[Collected data entries]
+ + + + +
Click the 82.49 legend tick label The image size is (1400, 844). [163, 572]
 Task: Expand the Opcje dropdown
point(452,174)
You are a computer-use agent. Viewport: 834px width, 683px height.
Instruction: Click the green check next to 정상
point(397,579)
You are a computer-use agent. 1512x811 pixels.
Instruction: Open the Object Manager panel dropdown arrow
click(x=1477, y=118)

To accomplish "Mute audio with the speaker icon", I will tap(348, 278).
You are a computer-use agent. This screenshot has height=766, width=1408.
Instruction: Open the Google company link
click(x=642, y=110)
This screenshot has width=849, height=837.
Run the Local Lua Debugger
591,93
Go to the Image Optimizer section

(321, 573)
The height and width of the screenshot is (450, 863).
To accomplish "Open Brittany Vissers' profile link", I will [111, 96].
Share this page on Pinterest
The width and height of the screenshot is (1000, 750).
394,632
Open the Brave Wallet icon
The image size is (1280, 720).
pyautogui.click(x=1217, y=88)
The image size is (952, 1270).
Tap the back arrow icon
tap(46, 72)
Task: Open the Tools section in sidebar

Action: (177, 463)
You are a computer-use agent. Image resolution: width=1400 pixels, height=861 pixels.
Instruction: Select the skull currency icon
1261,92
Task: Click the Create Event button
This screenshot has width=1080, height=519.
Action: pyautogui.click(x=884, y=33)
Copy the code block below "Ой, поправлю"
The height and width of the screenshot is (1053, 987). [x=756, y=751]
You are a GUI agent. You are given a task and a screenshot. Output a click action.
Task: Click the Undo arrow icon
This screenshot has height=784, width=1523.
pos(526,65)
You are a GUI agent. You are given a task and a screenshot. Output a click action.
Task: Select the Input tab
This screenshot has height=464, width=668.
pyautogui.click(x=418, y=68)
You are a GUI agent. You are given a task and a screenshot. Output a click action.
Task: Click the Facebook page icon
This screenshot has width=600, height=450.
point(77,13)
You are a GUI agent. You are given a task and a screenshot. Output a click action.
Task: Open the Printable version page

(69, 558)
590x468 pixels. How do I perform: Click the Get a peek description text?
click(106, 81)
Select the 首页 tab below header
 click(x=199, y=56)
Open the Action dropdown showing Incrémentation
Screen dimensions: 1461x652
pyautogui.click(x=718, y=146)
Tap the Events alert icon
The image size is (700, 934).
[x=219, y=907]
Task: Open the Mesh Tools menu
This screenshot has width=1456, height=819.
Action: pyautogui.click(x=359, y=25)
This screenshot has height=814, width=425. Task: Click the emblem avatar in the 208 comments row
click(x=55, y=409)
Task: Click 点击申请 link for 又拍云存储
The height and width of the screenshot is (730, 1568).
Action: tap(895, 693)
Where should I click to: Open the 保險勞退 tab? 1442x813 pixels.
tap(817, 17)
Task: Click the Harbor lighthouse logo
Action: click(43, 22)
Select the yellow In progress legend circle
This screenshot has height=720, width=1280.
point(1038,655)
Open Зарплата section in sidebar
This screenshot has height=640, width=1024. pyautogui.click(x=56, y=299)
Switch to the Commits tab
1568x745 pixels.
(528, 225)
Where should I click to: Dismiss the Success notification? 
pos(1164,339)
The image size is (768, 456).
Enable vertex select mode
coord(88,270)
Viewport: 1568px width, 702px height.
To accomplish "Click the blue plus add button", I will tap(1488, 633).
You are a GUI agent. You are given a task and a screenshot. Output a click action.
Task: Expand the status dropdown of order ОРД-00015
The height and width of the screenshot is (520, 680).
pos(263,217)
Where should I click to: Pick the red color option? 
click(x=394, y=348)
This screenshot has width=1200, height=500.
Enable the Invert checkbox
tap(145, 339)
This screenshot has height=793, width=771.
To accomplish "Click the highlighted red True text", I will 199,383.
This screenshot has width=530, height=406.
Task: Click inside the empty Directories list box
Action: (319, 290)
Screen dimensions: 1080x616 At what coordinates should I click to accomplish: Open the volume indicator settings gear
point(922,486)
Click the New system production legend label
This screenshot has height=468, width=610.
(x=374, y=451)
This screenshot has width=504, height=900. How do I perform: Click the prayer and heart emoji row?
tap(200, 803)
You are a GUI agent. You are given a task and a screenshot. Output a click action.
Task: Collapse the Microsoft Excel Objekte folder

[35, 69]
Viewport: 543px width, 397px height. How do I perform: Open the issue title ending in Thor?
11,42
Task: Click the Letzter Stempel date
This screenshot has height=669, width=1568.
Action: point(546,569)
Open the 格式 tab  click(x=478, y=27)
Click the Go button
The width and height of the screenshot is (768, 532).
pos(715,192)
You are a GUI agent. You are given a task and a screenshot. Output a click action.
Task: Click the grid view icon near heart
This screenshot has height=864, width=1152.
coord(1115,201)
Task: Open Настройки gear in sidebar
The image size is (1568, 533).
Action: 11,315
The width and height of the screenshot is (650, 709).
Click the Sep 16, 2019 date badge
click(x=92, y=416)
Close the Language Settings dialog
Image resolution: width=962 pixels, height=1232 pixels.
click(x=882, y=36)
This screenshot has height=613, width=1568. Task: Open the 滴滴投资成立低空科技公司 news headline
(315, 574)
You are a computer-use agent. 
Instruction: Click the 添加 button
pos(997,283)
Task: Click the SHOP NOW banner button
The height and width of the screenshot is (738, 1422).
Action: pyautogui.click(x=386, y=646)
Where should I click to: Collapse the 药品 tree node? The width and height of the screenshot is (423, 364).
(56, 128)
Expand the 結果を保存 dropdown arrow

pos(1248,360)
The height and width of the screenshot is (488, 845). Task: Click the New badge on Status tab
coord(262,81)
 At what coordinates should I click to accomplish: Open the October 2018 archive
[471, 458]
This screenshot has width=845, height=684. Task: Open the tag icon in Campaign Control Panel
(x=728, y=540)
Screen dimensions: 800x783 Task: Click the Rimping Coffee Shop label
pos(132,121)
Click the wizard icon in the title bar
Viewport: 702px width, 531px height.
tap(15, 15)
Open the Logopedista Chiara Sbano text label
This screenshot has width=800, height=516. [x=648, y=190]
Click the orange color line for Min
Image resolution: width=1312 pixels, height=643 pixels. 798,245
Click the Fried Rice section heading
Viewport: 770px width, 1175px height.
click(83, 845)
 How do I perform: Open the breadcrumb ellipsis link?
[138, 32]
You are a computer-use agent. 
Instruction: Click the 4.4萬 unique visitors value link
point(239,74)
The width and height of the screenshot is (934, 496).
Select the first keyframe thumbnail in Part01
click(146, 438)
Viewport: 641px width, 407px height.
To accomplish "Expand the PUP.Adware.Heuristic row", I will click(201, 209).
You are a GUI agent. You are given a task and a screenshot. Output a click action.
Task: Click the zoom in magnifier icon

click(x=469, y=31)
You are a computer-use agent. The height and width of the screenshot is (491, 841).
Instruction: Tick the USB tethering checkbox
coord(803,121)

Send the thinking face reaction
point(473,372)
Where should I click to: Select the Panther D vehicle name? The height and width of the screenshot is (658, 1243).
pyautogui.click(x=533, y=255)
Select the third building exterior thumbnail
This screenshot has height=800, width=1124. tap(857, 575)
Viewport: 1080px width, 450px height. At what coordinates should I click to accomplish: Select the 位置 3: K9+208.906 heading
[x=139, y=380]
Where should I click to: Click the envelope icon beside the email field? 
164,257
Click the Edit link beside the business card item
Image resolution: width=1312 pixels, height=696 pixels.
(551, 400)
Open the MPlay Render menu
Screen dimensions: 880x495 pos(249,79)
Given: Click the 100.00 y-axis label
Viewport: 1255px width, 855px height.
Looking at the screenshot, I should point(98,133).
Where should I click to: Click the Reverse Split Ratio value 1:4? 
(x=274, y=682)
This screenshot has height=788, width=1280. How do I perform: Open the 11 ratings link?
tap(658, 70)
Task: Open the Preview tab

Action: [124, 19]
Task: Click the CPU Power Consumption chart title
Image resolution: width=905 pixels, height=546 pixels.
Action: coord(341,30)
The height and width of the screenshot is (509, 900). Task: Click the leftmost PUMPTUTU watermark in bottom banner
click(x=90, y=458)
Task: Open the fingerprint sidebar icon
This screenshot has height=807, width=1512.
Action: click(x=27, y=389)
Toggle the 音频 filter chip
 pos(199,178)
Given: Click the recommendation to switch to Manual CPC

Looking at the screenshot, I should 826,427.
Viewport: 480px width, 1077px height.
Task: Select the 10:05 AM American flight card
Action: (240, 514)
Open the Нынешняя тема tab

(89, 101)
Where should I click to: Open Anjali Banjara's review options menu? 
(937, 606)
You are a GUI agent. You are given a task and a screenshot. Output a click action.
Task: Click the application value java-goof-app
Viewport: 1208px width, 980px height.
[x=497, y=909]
+ + + + +
In the reply, include exactly the lines from the beginning of the entries above through the line holding "This screenshot has width=849, height=837.", and nothing besides.

Click the 82.49 legend tick label The image size is (1400, 844). [163, 572]
 Task: Expand the Opcje dropdown
point(452,174)
You are a computer-use agent. Viewport: 834px width, 683px height.
Instruction: Click the green check next to 정상
point(397,579)
You are a computer-use agent. 1512x811 pixels.
Instruction: Open the Object Manager panel dropdown arrow
click(x=1477, y=118)

To accomplish "Mute audio with the speaker icon", I will tap(348, 278).
You are a computer-use agent. This screenshot has height=766, width=1408.
Instruction: Open the Google company link
click(x=642, y=110)
This screenshot has width=849, height=837.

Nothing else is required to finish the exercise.